I see no downsides to the existing syntax and am (like Brian) uninterested
in exploring alternatives to this particular punctuation polarity.
— John
P.S. …OK, in the interests of defending this position FTR, here’s
some additional rationale. This is not intended as an invitation to
explore other designs which might have better rationales!
A record is, first of all, a tuple, with an immediate proviso that it’s
nominal, having a named type and named components. As a tuple
it’s sequential and heterogeneous. As a nominal entity its components
are keyed, allowing strongly type access. It is not indexed like a
homogeneous entity.
Lists, arrays, and sets print with square brackets, and records like them
are sequential data structures (though heterogeneous), so they too print
with square brackets.
Unlike lists and arrays, the nominal information is added as decorations.

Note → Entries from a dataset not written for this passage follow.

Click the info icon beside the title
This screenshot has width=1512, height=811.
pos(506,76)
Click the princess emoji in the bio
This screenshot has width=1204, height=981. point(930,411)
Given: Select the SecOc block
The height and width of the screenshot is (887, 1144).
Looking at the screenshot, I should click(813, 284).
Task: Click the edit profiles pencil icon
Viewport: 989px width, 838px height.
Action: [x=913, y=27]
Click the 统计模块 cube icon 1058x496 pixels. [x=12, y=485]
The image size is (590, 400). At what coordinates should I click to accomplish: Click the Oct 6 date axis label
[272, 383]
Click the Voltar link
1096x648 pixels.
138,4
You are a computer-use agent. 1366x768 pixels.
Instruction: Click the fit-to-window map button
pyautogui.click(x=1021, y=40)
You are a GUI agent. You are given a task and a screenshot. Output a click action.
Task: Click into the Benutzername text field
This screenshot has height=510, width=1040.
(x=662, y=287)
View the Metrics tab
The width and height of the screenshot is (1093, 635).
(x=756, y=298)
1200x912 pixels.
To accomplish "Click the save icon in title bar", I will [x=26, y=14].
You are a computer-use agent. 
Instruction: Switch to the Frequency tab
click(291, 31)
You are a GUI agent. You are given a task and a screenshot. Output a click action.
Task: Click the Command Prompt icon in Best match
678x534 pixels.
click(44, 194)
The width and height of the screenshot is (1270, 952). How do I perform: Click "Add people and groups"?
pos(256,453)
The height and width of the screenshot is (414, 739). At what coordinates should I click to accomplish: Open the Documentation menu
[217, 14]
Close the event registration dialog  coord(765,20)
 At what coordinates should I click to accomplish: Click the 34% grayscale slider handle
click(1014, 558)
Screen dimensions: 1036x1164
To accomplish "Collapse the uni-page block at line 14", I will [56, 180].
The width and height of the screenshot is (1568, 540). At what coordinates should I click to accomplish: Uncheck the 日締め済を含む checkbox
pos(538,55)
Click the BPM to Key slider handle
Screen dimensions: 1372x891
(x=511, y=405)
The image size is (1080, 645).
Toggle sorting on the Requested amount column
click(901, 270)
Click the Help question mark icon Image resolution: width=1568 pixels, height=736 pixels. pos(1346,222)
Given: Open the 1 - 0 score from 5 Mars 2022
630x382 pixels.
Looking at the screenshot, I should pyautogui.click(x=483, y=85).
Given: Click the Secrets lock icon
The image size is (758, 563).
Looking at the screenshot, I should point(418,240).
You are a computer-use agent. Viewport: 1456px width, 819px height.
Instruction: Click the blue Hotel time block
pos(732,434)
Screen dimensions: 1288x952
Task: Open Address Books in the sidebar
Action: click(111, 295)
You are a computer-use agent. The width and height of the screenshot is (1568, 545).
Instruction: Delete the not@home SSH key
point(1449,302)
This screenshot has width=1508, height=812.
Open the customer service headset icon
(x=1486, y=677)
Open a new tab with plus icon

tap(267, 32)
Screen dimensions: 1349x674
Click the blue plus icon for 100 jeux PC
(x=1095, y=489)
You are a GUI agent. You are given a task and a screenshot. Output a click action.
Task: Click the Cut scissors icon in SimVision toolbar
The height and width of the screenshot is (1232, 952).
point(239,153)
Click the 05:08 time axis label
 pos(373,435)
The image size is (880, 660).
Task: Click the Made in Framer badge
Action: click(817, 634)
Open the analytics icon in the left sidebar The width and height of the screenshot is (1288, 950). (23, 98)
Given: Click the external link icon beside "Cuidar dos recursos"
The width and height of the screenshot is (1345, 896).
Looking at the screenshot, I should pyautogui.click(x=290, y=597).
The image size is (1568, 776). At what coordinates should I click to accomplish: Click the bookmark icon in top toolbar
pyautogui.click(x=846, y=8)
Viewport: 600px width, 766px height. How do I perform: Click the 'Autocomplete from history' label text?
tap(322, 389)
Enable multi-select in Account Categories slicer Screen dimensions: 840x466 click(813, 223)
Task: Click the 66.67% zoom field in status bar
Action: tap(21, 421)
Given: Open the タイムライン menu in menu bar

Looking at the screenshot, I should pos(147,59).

The decorations follow the precedent of (Abstract)Map, but the
similarity to Map is not close enough to mandate closer similarly
to Map syntax. In particular, Maps are not (usually) ordered,
and cannot be interpreted (usually) without reference to keys.
Records unlike maps are always ordered and can be interpreted
as pure tuples (as well as maps).
Record: heterogeneous, sequential, keyed, N[a=x,b=y].
tuple*: heterogeneous, sequential, indexed, (x,y).
List, array: homogeneous, sequential, indexed, [x,y].
Set: homogeneous, non-sequential, self-keyed, [x,y].
Map: homogeneous, non-sequential, keyed, {a=x,b=y}.
See also:
MethodHandle: MethodHandle(A)T
MethodType: (A)T
(*) hypothetical in Java, math notation cited.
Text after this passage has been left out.